Vision screening begins with an external examination of the ocular apparatus. Optometrist (more modern title of specialist in eye diseases ophthalmologist) determines the state of the eyelids, cornea, iris, pupil, etc.
Then we will examine the sharpness of distance vision. Doctors traditionally use the table Sivtseva. It either hangs on the wall or projected on a white screen. This table consists of 12 lines of different letters from large to very small. Twenty feet from her chair. You offer to sit, and to call specified doctor of letters: large, then smaller and smaller.
First check the visual acuity of the right eye while you close the manual shutter of the left eye. Then Vice versa. Every line is 10% visual acuity.
If you clearly see the letter of the tenth line from the top – you have full vision (of 1.0 unit). The eleventh and twelfth lines are usually well distinguished, characterized by farsightedness.
If you see less than ten rows, then the doctor selects or glasses or contact lenses. He wears you to the spectacle frame with grooves, which alternately inserts a few lenses.
The degree of vision correction with their help determined by reading the rows of the table Sivtseva. From the several options you choose the one that produces the maximum number of clearly visible lines.
It is important to avoid discomfort from prescribed lenses. If the eyes are "cut", they are watering, the picture "ghosting", or you have a headache, slight dizziness, tell certainly. The doctor will choose the lens with less diopters. Glasses should always be a little "weaker".
Children who cannot read, vision is tested or on the table Golovin, which depicts the decreasing rings with slits in different directions, or the grid Orlova pictures.

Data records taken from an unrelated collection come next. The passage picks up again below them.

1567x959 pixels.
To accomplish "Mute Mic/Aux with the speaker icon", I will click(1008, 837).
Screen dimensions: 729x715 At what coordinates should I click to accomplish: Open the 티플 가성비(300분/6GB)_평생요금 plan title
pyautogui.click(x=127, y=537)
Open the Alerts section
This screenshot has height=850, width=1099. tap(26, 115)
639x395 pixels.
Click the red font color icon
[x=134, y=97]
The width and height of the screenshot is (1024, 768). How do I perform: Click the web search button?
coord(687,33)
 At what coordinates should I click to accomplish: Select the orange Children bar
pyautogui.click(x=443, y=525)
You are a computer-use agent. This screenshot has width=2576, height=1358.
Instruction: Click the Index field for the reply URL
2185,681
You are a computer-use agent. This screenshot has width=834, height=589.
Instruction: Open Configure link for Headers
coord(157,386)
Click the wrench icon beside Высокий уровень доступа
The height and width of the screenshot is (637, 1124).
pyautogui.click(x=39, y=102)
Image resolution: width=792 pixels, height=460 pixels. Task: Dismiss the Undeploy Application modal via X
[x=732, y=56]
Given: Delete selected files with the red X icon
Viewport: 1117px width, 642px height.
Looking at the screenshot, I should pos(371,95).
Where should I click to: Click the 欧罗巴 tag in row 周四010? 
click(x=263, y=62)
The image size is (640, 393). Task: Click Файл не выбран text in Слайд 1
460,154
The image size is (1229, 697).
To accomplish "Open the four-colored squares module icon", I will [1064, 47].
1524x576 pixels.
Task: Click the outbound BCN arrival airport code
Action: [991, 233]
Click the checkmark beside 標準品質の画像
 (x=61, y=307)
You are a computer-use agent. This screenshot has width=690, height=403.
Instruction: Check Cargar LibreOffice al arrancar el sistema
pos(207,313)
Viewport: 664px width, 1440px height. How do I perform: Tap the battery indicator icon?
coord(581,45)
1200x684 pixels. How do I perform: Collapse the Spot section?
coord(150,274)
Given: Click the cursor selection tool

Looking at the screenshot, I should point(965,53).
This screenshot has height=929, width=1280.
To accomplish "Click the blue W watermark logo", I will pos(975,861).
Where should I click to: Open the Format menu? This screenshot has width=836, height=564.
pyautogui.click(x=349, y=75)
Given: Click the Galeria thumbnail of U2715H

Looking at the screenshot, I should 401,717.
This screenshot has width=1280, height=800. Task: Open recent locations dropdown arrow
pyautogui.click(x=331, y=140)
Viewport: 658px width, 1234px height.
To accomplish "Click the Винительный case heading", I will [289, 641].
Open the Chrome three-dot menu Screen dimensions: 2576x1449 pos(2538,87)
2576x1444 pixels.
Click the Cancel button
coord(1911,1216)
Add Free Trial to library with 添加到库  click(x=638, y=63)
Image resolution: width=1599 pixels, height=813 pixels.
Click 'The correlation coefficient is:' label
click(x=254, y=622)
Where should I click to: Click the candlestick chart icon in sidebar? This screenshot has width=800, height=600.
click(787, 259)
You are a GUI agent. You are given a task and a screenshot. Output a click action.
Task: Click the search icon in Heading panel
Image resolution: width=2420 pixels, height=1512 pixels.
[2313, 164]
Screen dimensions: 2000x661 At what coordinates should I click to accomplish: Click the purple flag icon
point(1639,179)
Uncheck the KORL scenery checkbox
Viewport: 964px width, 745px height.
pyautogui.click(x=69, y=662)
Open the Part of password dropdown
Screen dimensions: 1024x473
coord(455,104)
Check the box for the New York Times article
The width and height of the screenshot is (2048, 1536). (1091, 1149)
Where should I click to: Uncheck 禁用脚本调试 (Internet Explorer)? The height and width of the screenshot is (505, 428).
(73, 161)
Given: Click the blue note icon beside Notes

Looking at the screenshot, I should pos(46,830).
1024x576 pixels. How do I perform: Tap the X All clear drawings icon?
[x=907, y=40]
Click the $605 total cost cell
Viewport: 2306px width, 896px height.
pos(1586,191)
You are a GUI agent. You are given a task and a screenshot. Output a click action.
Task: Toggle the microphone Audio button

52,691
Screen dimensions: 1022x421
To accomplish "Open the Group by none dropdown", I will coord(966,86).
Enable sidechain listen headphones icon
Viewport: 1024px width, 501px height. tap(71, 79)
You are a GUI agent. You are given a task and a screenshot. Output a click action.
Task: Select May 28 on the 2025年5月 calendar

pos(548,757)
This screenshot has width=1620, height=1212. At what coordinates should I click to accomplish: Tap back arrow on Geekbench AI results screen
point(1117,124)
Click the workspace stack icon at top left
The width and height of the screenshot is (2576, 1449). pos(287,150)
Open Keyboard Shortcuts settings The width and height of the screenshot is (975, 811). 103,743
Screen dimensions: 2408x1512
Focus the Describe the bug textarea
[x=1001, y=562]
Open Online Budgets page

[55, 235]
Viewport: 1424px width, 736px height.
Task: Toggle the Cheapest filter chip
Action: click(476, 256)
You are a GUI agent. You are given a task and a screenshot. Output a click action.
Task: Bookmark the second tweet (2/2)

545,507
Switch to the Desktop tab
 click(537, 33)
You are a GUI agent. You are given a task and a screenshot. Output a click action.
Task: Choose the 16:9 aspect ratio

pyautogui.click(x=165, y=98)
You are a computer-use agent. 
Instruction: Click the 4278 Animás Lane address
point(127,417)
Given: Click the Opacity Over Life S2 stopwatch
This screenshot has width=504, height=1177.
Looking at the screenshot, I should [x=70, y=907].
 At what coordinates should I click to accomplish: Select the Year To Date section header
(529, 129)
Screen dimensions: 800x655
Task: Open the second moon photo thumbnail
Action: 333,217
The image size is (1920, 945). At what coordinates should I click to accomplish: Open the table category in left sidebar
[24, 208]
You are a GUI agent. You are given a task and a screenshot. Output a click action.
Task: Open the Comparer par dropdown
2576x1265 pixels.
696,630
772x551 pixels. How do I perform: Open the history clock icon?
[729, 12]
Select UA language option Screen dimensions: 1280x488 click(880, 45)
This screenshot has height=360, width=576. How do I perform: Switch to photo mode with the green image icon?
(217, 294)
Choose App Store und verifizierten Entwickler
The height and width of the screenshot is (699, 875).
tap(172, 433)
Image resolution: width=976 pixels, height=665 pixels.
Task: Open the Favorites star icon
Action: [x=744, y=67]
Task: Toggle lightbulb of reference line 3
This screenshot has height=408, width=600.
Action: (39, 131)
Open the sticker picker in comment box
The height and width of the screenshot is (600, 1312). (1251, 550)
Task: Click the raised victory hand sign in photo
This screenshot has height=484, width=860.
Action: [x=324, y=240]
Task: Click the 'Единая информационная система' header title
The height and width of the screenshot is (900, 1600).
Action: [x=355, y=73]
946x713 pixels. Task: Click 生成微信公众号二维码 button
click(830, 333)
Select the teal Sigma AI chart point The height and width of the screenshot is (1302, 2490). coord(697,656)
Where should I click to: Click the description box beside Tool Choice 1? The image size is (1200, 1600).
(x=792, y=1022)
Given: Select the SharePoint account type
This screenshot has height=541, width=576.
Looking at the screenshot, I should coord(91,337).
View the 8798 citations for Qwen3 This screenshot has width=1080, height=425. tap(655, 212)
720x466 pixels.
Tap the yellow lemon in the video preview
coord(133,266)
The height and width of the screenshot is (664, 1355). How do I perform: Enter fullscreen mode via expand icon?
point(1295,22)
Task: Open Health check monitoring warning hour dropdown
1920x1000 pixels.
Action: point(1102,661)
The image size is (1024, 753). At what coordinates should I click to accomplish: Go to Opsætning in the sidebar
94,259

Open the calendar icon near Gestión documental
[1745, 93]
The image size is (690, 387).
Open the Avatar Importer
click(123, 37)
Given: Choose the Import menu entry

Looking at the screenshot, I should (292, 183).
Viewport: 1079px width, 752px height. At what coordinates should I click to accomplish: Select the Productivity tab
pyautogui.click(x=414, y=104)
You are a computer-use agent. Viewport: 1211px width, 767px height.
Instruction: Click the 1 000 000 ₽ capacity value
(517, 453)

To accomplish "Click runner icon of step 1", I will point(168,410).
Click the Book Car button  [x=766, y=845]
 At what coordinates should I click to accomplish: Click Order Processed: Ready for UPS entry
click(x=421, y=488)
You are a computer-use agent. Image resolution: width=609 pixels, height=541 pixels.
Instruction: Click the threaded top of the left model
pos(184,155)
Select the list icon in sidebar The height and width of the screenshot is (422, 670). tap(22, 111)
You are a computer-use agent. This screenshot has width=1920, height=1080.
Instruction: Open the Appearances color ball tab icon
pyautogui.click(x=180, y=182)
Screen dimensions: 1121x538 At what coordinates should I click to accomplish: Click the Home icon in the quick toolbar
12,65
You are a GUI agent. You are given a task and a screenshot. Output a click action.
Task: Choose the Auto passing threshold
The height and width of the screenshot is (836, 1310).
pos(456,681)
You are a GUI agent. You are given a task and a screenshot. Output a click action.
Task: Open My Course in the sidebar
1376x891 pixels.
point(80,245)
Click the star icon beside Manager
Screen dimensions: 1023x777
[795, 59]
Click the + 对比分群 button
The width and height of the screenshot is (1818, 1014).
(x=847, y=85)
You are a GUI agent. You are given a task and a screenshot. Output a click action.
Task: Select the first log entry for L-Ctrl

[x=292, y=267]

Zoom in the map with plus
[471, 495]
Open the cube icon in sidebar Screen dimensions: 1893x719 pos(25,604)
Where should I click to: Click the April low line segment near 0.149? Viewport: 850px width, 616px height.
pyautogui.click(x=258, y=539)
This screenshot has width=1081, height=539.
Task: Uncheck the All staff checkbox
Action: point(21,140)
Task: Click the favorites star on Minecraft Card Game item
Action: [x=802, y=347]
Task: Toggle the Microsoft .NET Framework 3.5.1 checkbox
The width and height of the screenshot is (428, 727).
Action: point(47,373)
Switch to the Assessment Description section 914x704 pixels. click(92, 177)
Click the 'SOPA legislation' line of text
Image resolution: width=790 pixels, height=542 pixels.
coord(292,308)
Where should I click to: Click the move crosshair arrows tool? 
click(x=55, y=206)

On them and choose either glasses or contact lenses.
Near vision ophthalmologist checks, offering to read short texts on the card, which also differ in the size of the font. To read these lines should be holding the card in front of him at a distance of 35 cm.
If the vision is very weak and the patient will not even see a huge letter of the first line "sh" and "B", the optometrist determines the visual acuity on the fingers. He shows the patient a different number of fingers on your hand, gradually moving away from him. And the result determines the distance from itself to the patient.
Modern eye clinic is equipped with electronic optical devices which determine the visual acuity instantly, and not empirically, by tables, and automatically. To deceive them is absolutely impossible.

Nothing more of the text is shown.